2019年4月7日掲載

新元号から始まる譲位の大騒ぎ

—軽薄な大衆の流転—

 4月1日以前と以後の新元号をめぐるマスコミの取り上げ方は、まさに大騒ぎといえる。便乗して本屋は万葉集を増刷し、食品関係もあやかろうとしている。大衆心理がむき出しになった状況を覚えておこう。日本中が新元号にあやかり大騒ぎだ。自然体で受け入れるべきだ。

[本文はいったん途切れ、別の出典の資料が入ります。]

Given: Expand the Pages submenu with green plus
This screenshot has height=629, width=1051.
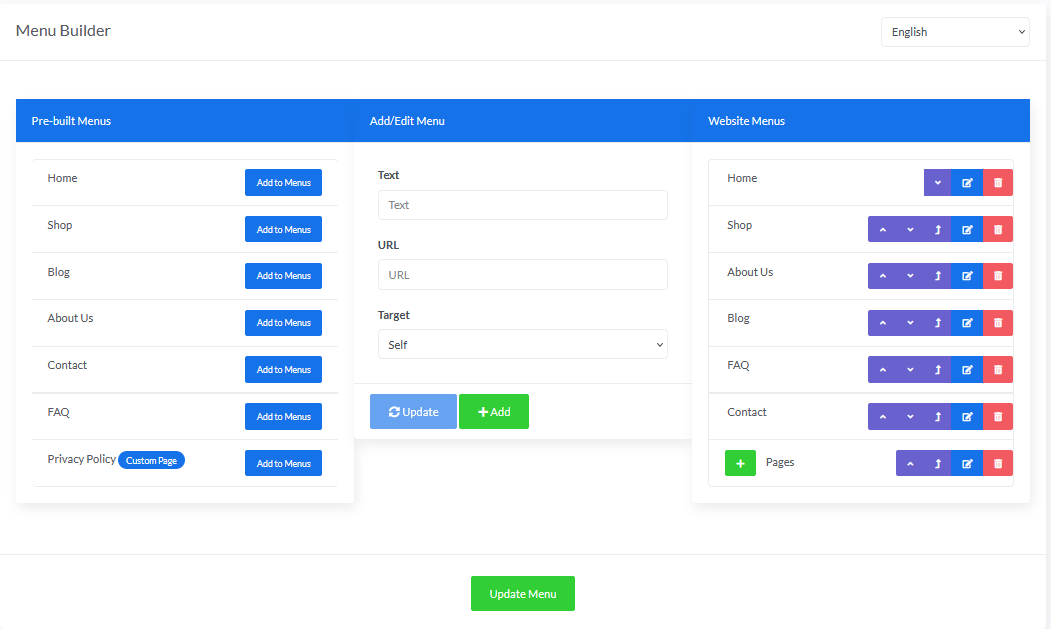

 たとえはしっかりと当てはまらないが、幕末にお伊勢さんのお札が降ってきて、「エエジャナイカ」と声を出し、行列したという群集心理を思い出す。その気運で明治維新が起こったといわれている。日露戦争のポーツマス講和から帰国した小村寿太郎に抗議デモを行った群集とまったく似ている。日本国中が感情が噴出して火山群となった状態である。冷静さを失い、ともすると判断を誤る。

—新元号に続く新天皇継承—

 習慣として大晦日から新年に変われば、おめでとうございます、という。心の問題として自然の発露である。しかし今回の新元号は、新天皇と合わさっての行事である。それは天皇が崩御されず自らのご意志で譲位されるのである。平成天皇の譲位を、おめでとうございます、と言い切れるのか。祝えるのか。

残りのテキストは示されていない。